- **Data listing**:
------------------------------------------------------------------------

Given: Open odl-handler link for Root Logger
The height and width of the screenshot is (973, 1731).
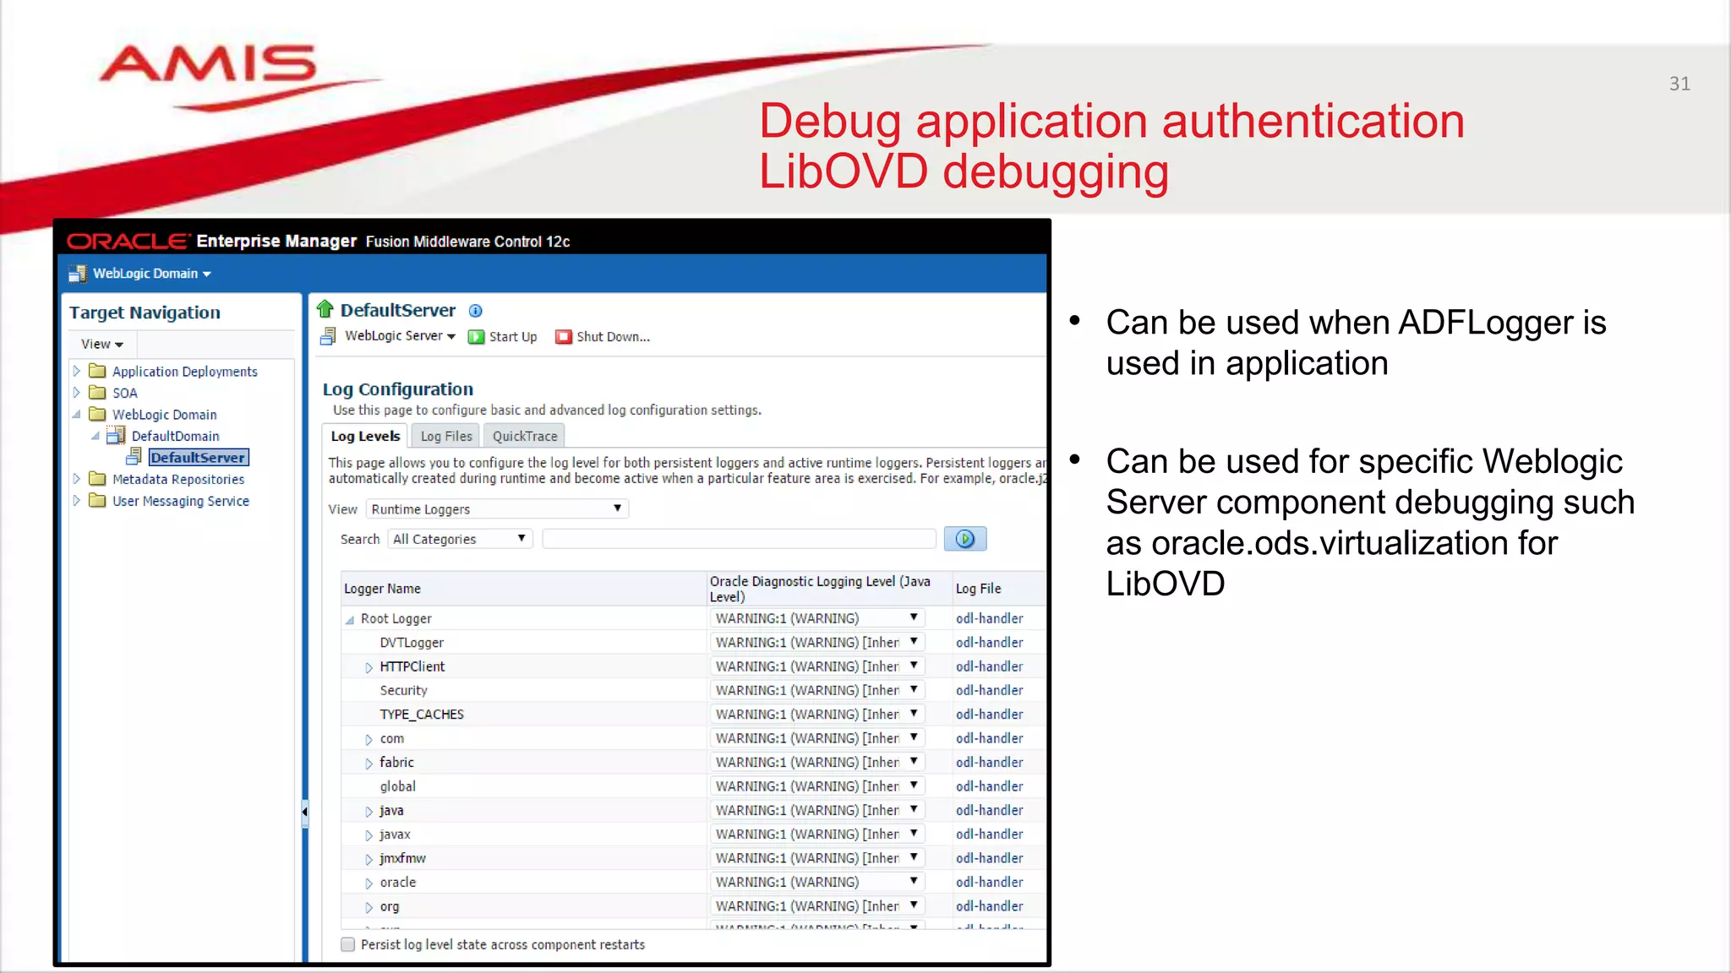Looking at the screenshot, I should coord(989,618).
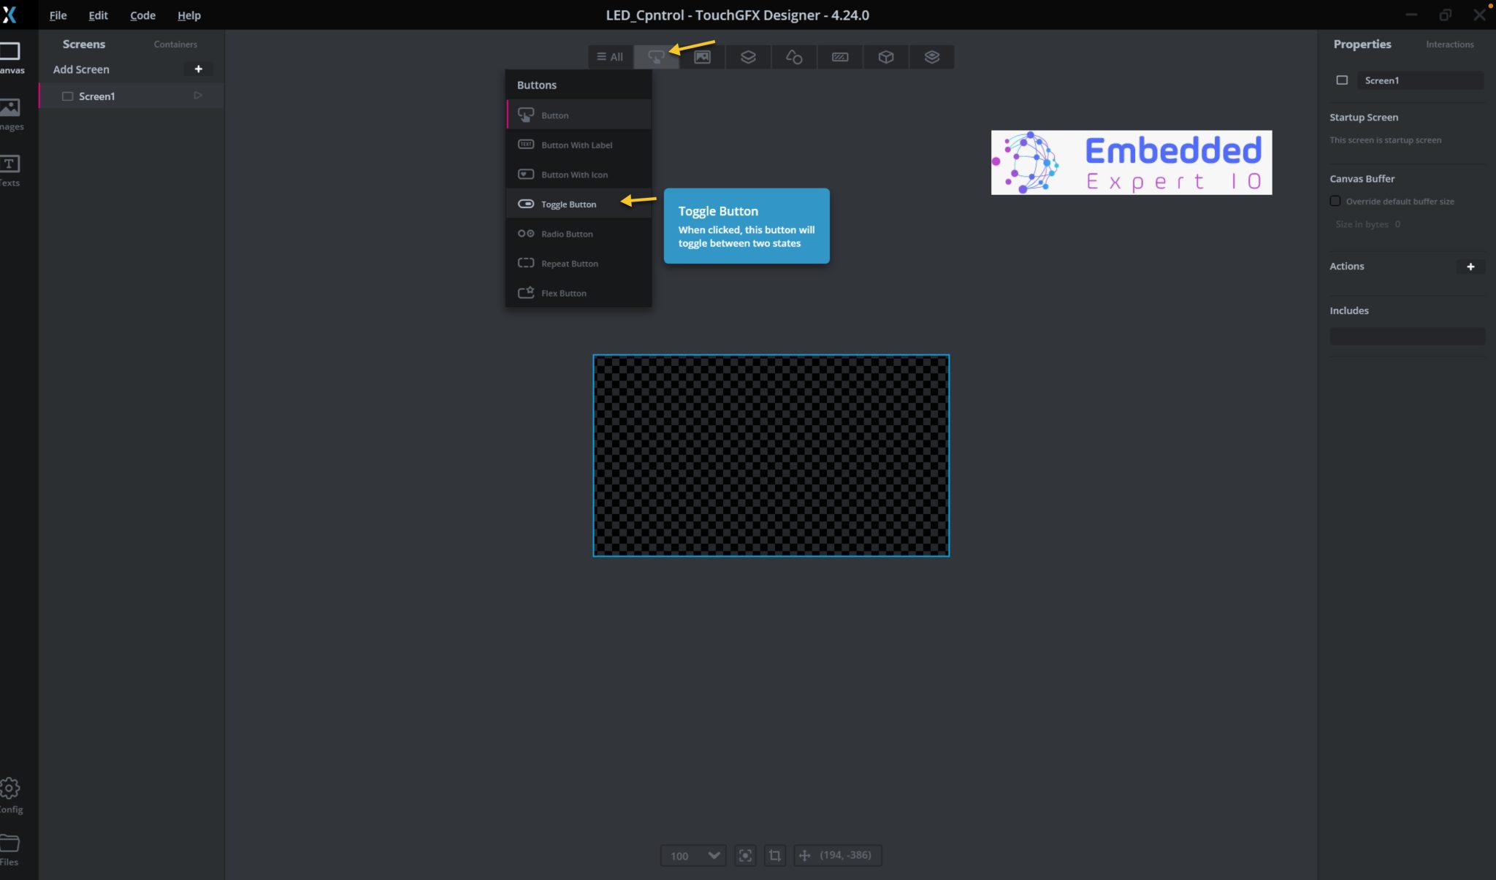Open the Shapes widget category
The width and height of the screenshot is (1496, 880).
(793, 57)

------------------------------------------------------------------------

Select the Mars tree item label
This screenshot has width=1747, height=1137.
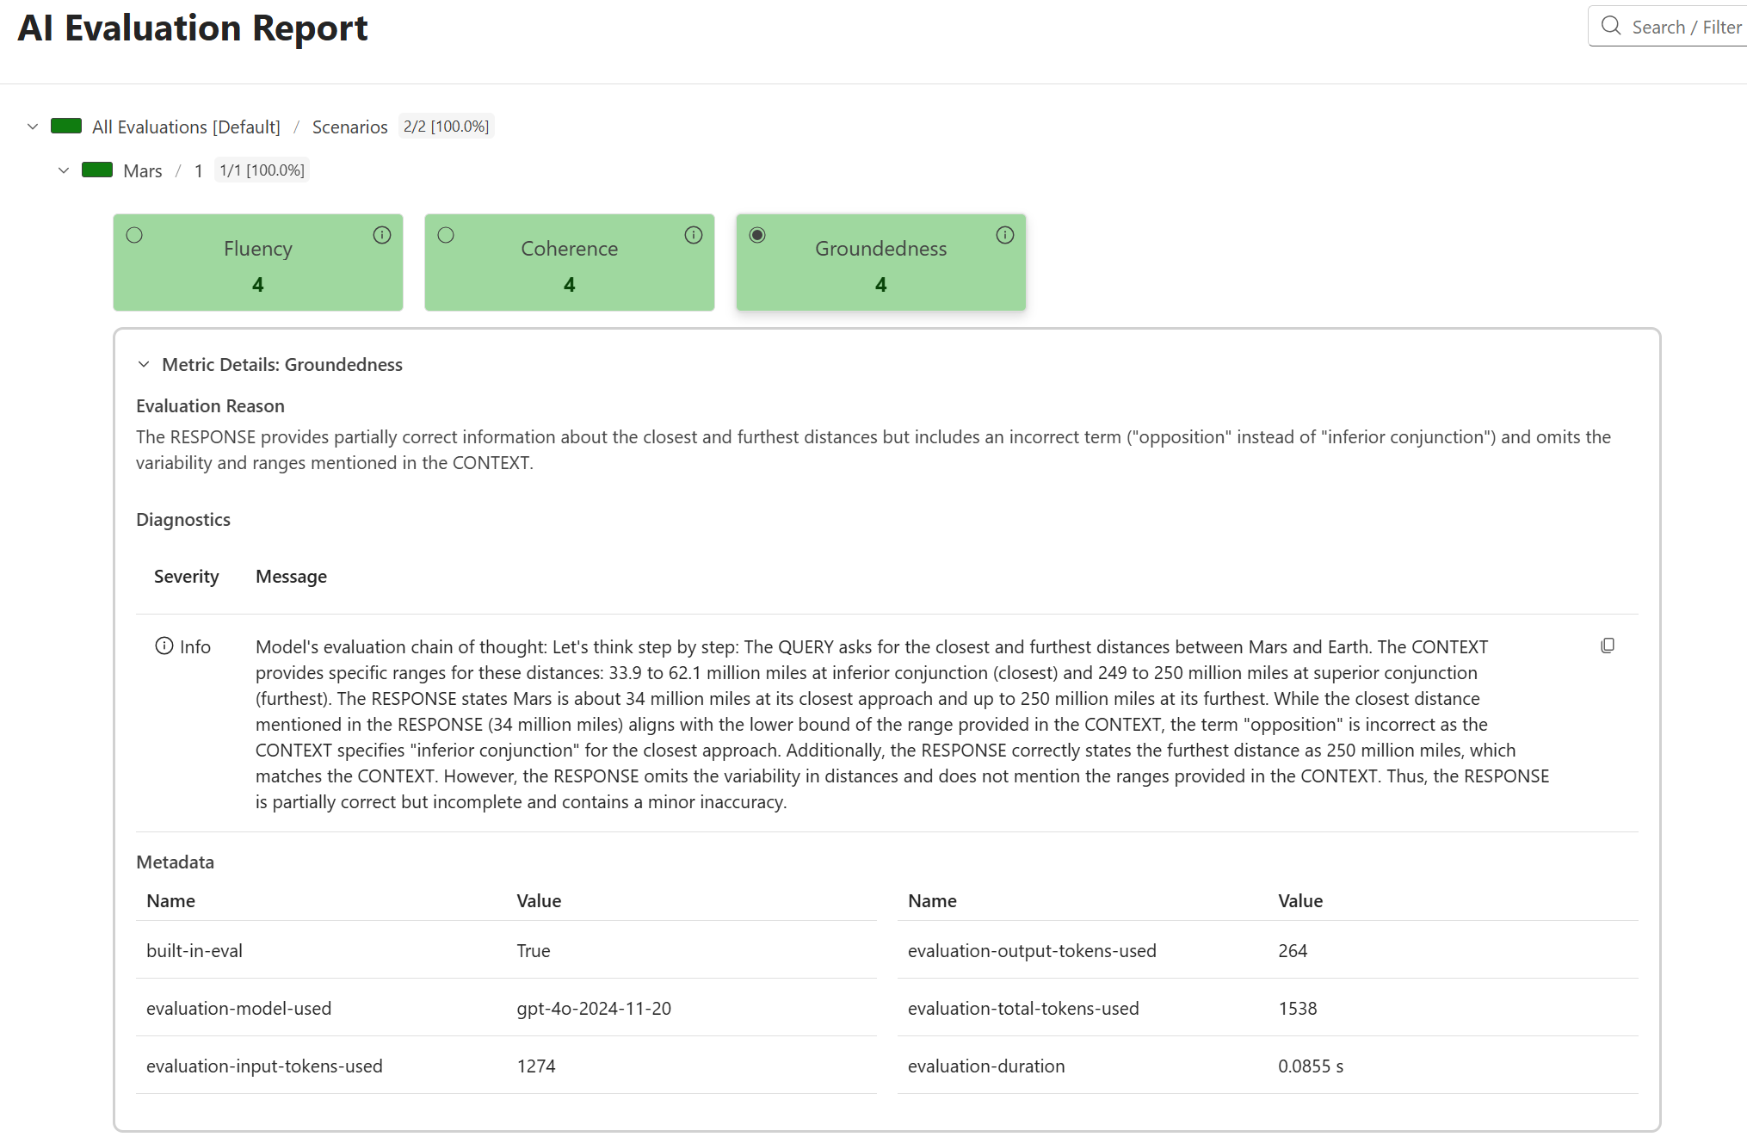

------------------------------------------------------------------------

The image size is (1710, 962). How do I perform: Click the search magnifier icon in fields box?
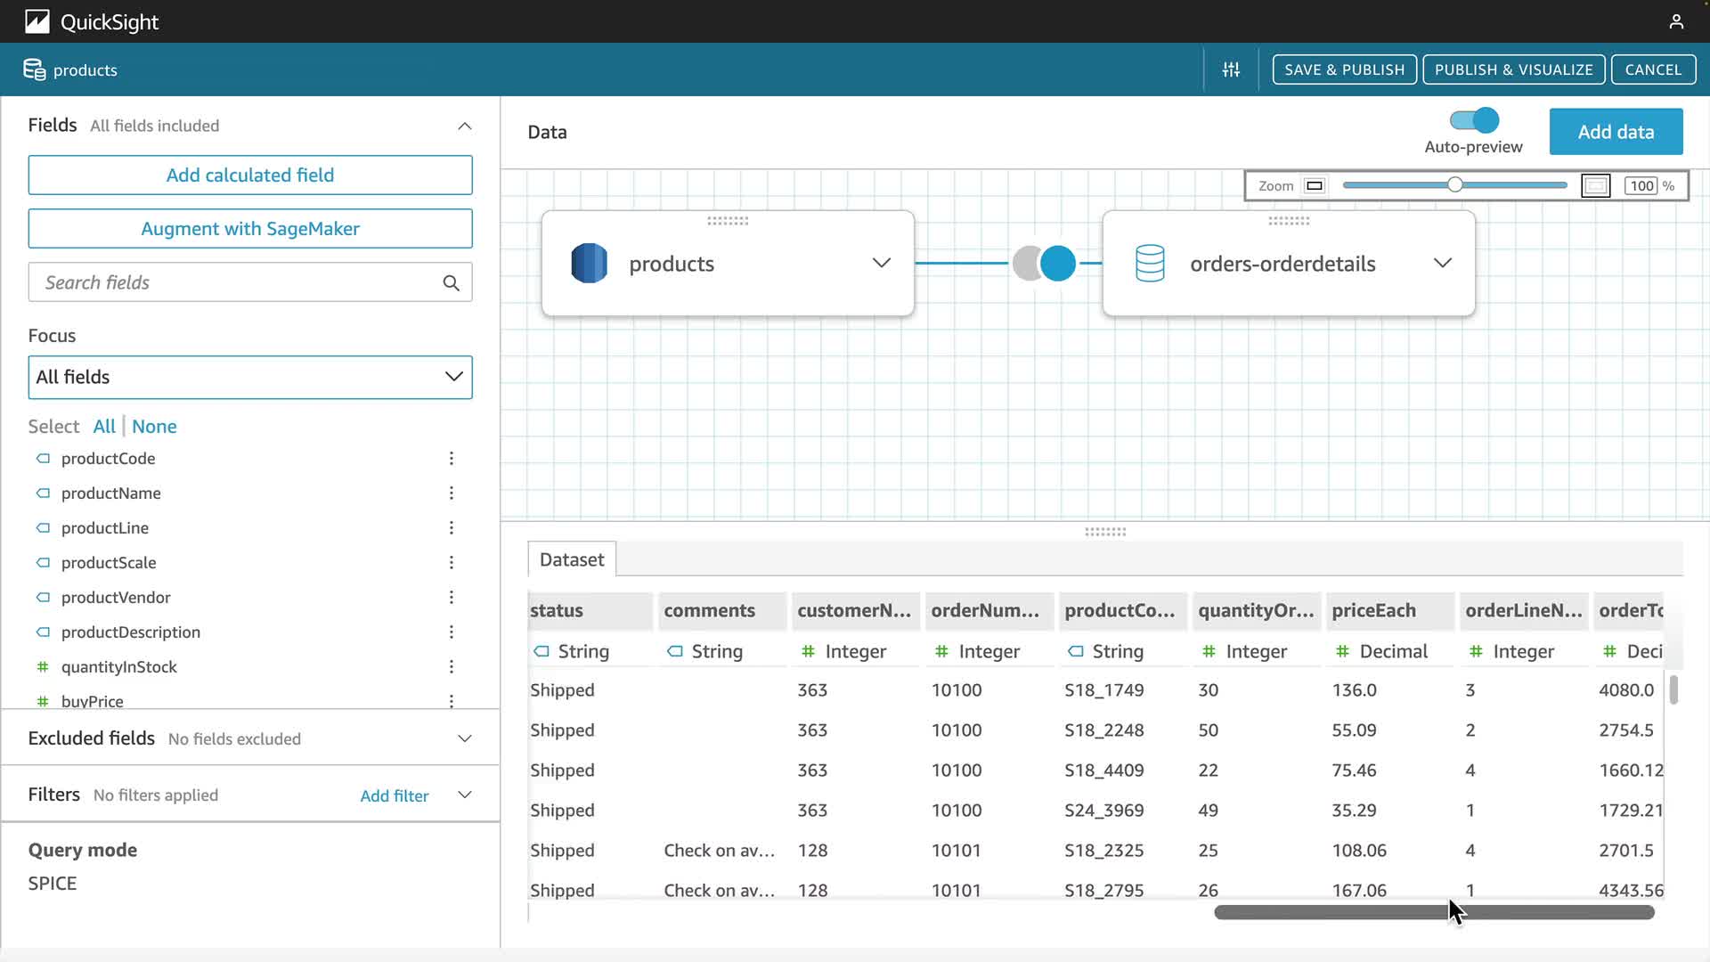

------------------------------------------------------------------------

Reproduce the entries above exactly, but only the lines between the line holding "Select the Mars tree item label" and the line holding "This screenshot has width=1747, height=1137.", inclusive.

- **Answer for the task**:
Select the Mars tree item label
This screenshot has width=1747, height=1137.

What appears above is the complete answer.